An exact copy of every entry is required, minus the pictures.
━━ MATERIALS PROVIDED
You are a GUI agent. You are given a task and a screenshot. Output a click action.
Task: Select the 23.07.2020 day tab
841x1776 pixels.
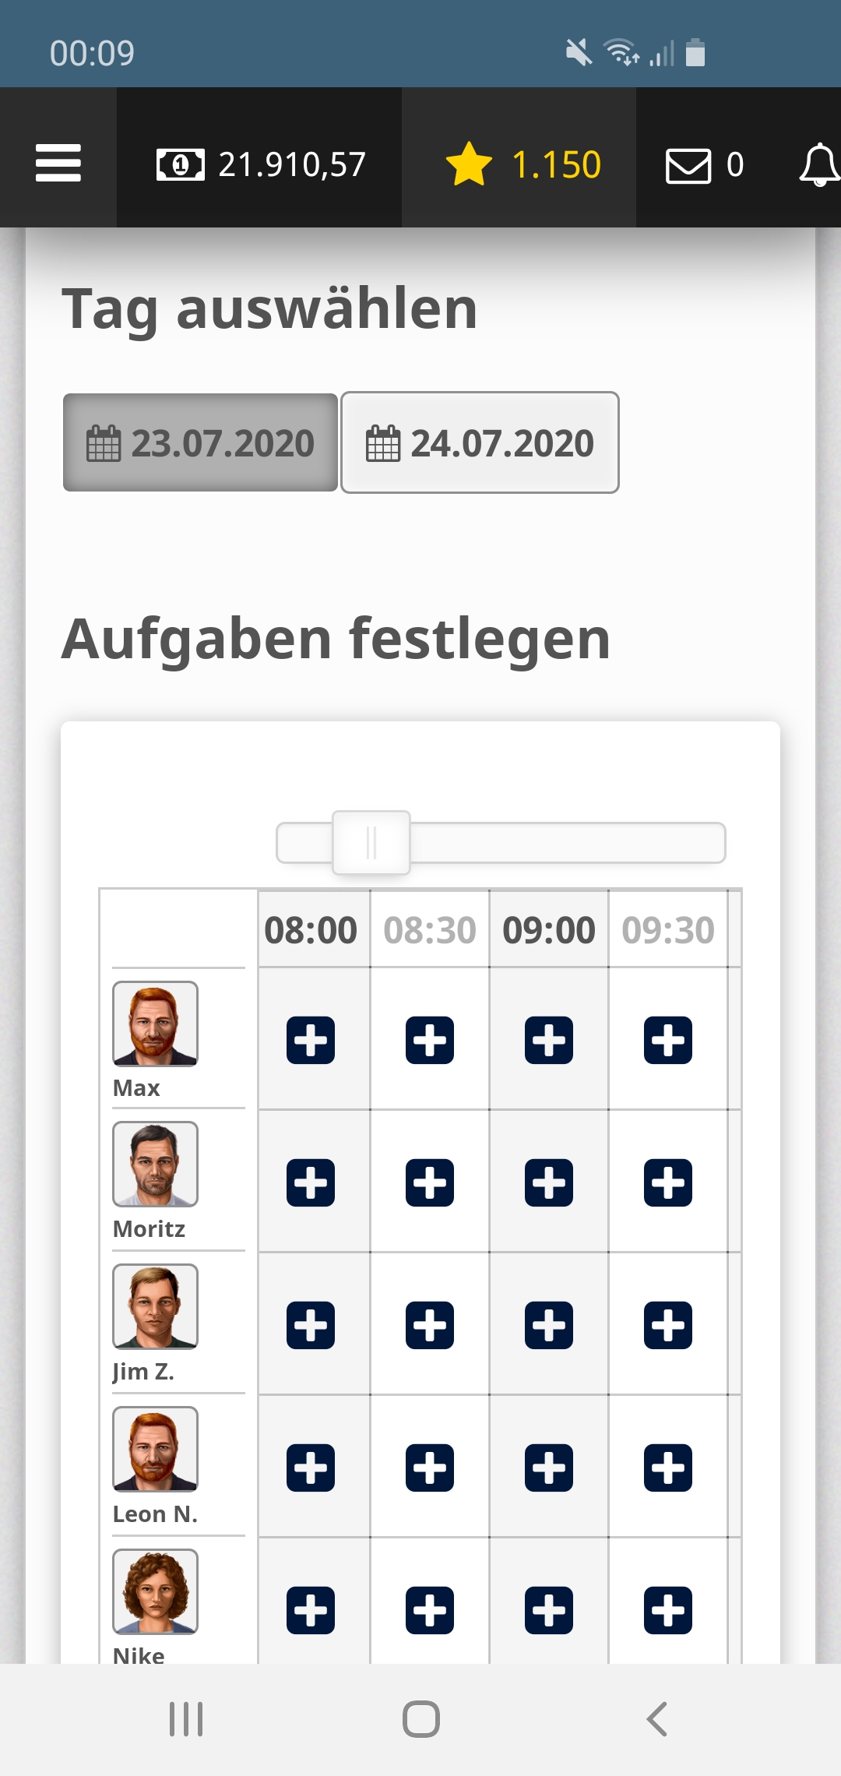click(x=201, y=443)
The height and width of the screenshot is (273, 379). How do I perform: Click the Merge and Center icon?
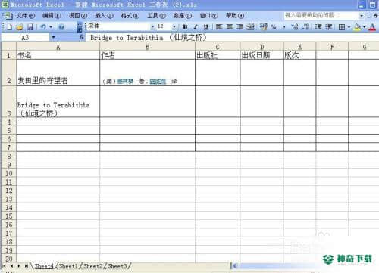[x=250, y=26]
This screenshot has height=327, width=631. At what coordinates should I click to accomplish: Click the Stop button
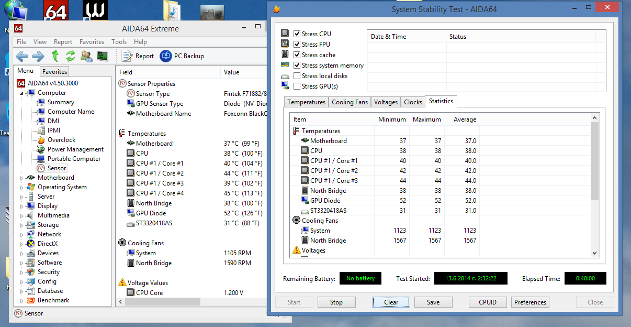[336, 302]
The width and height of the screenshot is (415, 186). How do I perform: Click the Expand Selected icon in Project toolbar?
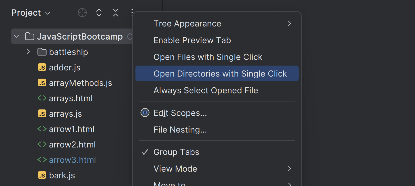tap(99, 13)
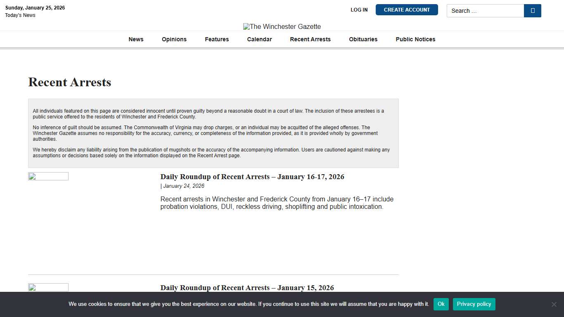
Task: Dismiss the cookie banner with X icon
Action: (554, 304)
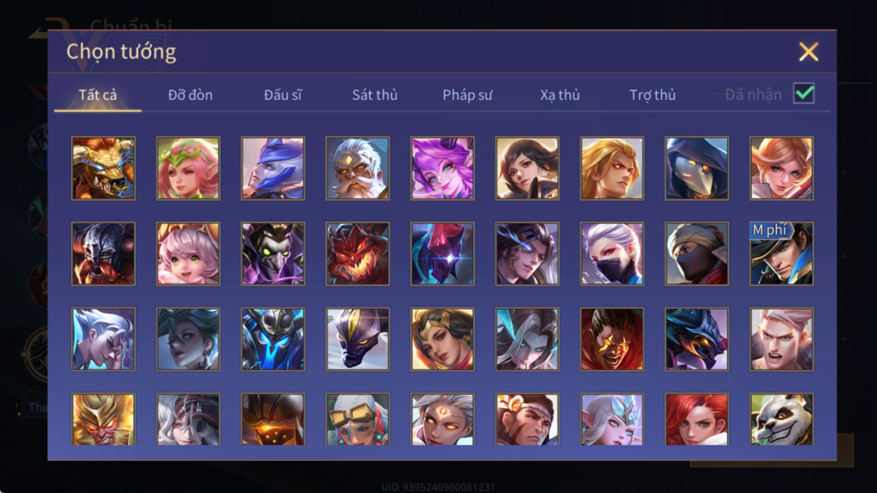Pick the purple-haired horned girl hero

pyautogui.click(x=442, y=168)
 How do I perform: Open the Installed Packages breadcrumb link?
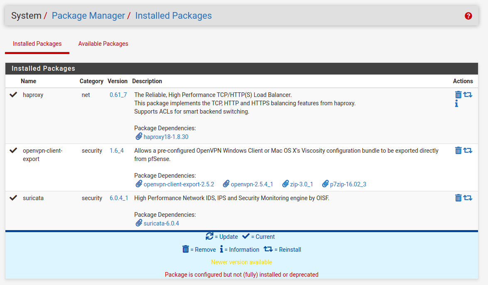tap(173, 16)
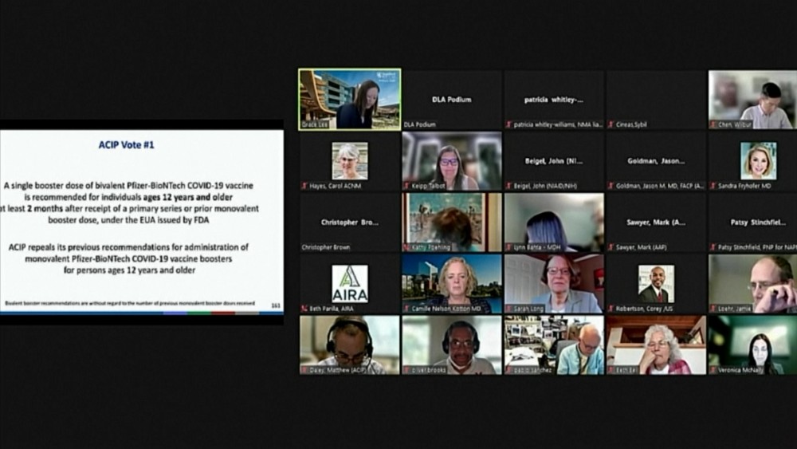Click the AIRA logo profile picture
The height and width of the screenshot is (449, 797).
[350, 283]
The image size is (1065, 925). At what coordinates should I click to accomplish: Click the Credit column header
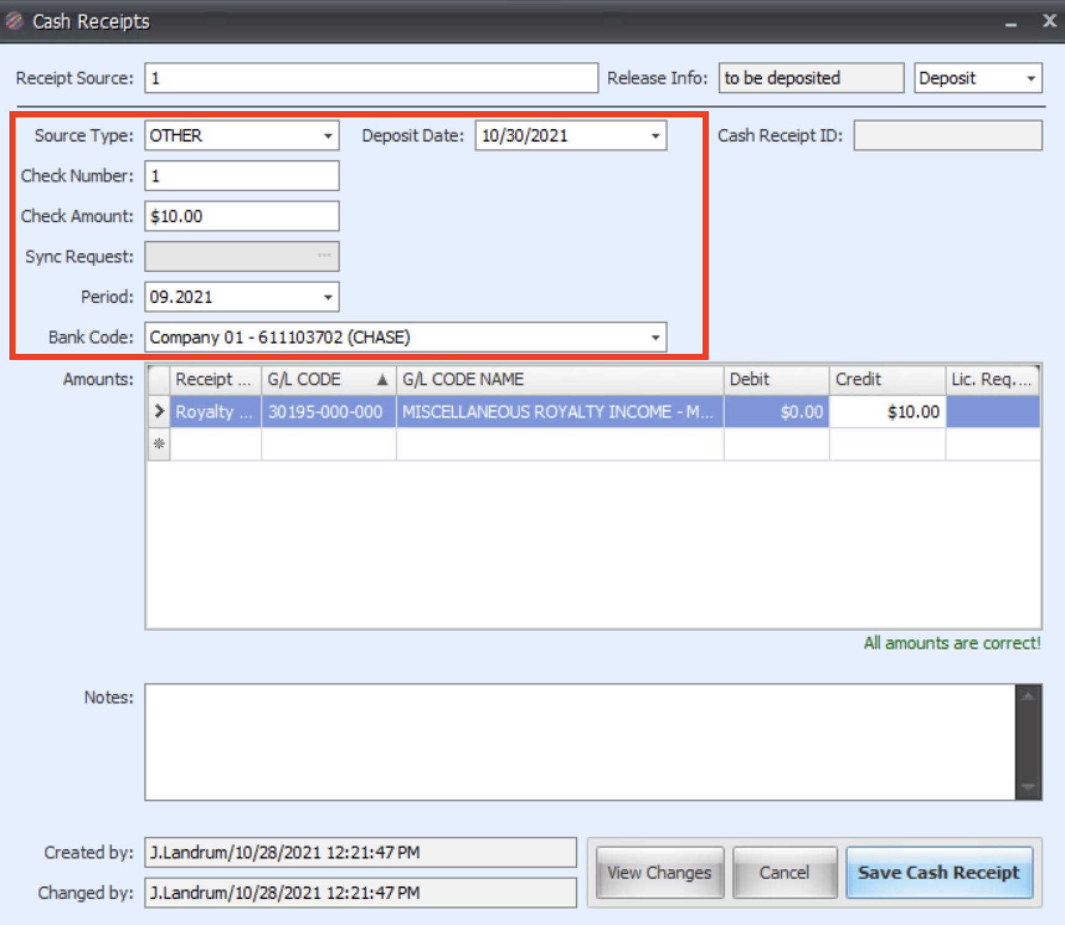[886, 379]
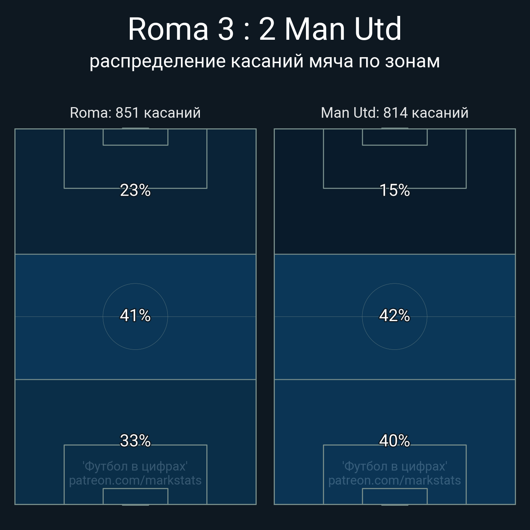Click the bottom six-yard box on Man Utd pitch
Image resolution: width=530 pixels, height=530 pixels.
394,496
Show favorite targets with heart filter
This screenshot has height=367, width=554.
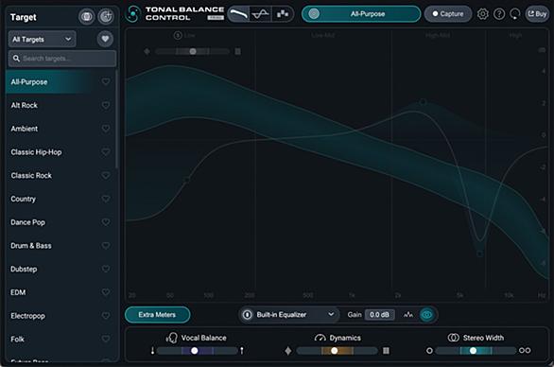pyautogui.click(x=105, y=39)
━━━━
**SOLUTION**
You are a GUI agent. You are given a task and a screenshot. Output a click action.
Task: Select the 23.07.2020 day tab
841x1776 pixels.
click(x=201, y=443)
The height and width of the screenshot is (273, 379). How do I perform: Click the Merge and Center icon?
[x=250, y=26]
This screenshot has height=327, width=631. At what coordinates should I click to accomplish: Click the Stop button
[336, 302]
The width and height of the screenshot is (415, 186). How do I perform: Click the Expand Selected icon in Project toolbar?
tap(99, 13)
Task: Dismiss the cookie banner with X icon
Action: (554, 304)
Pick the purple-haired horned girl hero

pyautogui.click(x=442, y=168)
 How do I perform: Open the Installed Packages breadcrumb link?
tap(173, 16)
Click the AIRA logo profile picture
The height and width of the screenshot is (449, 797).
[350, 283]
The image size is (1065, 925). At what coordinates should I click to accomplish: Click the Credit column header
[886, 379]
Click the bottom six-yard box on Man Utd pitch
Image resolution: width=530 pixels, height=530 pixels.
394,496
Show favorite targets with heart filter
This screenshot has height=367, width=554.
pyautogui.click(x=105, y=39)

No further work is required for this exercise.